I’m highlighting the fact that the ARR derived from an RCT is a group-level assessment of absolute risk reduction that should NOT be conflated with the absolute risk reduction that an individual patient in the postmarket setting might incur. An RCT-derived ARR reflects the covariate distribution of its underlying convenience sample and this distribution can change from trial to trial. Therefore, “NNT” is highly situational and dependent on features of the recruited convenience sample. As such, NNT should NOT be “transported” to individual patients in the postmarket setting for the purpose of therapeutic decision-making (?)

Erin, I cannot see how there could be a group level ARR when by definition it is derived from the difference between two groups? Perhaps you mean group level risk?

One other general problem is that NNT envisions a group of patients almost as if they are competing with each other to see who wins. I don’t like any measure that involves that. I’ve heard patients say, when told they have a 5 chances out of 100 of surviving 2 months, “I know I’m one of the 5”. We need to stick with absolute risk in [0, 1] as well as life expectancies IMHO.

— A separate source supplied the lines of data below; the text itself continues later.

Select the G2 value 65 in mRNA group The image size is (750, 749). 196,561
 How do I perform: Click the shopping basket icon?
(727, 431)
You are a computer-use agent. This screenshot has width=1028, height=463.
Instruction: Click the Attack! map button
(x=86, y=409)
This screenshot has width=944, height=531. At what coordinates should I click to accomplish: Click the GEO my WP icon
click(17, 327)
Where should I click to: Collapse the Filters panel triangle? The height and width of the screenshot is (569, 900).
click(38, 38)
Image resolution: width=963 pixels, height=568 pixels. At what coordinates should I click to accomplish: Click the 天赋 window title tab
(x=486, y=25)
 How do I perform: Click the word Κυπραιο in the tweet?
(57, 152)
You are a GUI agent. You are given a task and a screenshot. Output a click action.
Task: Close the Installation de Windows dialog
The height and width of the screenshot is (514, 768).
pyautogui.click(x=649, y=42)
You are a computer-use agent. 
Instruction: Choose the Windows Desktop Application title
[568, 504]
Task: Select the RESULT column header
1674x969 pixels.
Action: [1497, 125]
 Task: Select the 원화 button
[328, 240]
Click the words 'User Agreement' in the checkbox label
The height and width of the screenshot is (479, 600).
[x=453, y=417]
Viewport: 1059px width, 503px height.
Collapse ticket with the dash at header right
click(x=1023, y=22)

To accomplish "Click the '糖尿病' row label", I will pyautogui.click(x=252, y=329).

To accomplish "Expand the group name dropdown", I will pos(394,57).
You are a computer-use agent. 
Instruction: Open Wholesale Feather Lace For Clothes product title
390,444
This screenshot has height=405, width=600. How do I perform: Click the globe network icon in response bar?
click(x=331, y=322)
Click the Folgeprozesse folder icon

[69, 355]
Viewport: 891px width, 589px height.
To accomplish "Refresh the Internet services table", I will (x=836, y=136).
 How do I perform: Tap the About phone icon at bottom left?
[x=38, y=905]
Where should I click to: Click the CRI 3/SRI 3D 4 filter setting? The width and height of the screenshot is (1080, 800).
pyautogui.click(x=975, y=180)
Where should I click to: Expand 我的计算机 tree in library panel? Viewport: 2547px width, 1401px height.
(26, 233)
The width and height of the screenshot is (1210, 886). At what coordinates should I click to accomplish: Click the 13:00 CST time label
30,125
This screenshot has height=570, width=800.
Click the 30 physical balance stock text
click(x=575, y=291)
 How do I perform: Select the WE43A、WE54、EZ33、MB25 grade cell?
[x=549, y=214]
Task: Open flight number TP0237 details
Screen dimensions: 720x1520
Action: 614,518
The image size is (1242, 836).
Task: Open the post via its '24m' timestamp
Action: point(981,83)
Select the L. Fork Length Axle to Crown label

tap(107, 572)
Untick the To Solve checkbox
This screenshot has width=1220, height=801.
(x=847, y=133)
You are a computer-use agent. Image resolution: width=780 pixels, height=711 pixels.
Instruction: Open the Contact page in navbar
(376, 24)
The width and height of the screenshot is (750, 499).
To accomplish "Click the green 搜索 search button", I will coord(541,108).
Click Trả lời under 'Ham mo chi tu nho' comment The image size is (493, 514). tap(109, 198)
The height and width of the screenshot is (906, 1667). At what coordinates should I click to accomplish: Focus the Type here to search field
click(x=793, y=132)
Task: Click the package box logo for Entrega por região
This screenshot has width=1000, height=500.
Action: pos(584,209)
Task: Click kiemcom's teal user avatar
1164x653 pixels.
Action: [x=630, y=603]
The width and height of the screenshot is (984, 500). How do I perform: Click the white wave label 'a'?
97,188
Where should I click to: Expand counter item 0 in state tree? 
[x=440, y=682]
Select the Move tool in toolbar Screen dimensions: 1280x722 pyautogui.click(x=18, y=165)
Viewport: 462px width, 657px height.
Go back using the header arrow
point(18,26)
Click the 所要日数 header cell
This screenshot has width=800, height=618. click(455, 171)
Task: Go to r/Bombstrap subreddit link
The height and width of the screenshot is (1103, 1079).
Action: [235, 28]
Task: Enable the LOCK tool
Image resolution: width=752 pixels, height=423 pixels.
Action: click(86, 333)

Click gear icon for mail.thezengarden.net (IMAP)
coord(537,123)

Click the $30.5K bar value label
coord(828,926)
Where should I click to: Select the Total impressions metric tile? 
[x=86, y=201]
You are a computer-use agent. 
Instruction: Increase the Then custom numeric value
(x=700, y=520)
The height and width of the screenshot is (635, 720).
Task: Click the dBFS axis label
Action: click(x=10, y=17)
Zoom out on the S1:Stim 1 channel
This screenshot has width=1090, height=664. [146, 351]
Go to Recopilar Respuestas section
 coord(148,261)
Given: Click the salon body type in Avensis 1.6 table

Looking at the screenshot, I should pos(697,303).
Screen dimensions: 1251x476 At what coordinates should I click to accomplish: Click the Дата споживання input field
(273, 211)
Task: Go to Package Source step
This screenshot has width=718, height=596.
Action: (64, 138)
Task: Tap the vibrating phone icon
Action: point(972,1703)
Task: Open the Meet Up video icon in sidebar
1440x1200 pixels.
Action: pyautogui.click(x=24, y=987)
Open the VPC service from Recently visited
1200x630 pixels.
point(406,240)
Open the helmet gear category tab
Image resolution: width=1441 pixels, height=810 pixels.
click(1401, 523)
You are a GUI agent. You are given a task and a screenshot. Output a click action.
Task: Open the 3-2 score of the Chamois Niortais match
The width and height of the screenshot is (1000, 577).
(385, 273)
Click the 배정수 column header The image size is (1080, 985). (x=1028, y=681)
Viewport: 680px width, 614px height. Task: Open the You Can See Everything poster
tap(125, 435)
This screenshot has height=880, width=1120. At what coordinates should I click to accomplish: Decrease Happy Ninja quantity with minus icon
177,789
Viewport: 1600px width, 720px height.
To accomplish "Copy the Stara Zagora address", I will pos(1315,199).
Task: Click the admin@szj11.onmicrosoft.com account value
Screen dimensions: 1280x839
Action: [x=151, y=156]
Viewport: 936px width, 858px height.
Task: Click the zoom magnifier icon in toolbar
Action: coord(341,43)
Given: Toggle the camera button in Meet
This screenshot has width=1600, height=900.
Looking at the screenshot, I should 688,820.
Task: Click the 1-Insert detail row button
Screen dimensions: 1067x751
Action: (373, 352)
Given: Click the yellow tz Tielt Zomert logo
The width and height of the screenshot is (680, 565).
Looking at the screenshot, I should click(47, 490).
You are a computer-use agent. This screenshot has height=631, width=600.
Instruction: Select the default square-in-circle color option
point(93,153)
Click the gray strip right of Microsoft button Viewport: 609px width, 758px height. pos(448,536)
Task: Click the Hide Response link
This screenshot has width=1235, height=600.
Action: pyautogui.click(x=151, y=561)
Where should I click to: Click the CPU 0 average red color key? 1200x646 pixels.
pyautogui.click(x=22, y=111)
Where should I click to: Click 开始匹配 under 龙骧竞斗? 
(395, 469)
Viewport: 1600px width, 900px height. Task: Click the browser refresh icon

Not quite sure what you’re getting at? There’s a difference in the event rate between arms of an RCT. The fact that this difference will change from trial to trial, even if the trials are designed identically, makes the notion that there’s a universal “NNT” for a given therapy very problematic (?) Contrast these trial-based risk differences with the absolute reduction in risk that we might estimate for an individual patient in our clinic if he were to be offered treatment in the post-trial setting. I’m just saying that these trial-level risk differences will not necessarily translate to the risk reduction that our individual patient might expect (yet this is what the “NNT” is suggesting we should do…).

Okay I will try to be very clear. There is on average a risk in each arm and on average a RD in each trial. This RD will vary from trial to trial based on each trials baseline risk (on average) because the RD is variation dependent. To avoid that a trial must deliver a variation independent effect (OR) from which we derive the clinically relevant RD based on our estimated patient related baseline risk. We are not talking about risk reduction here (which is a different ball game) but rather risk difference (RD). So I see no issues with absolute measures such as RD so long as they are computed properly. No one would report a RD alone in an RCT - it will always be paired with a relative effect measure and the RD, if reported, is applicable to patients like those in the trial only.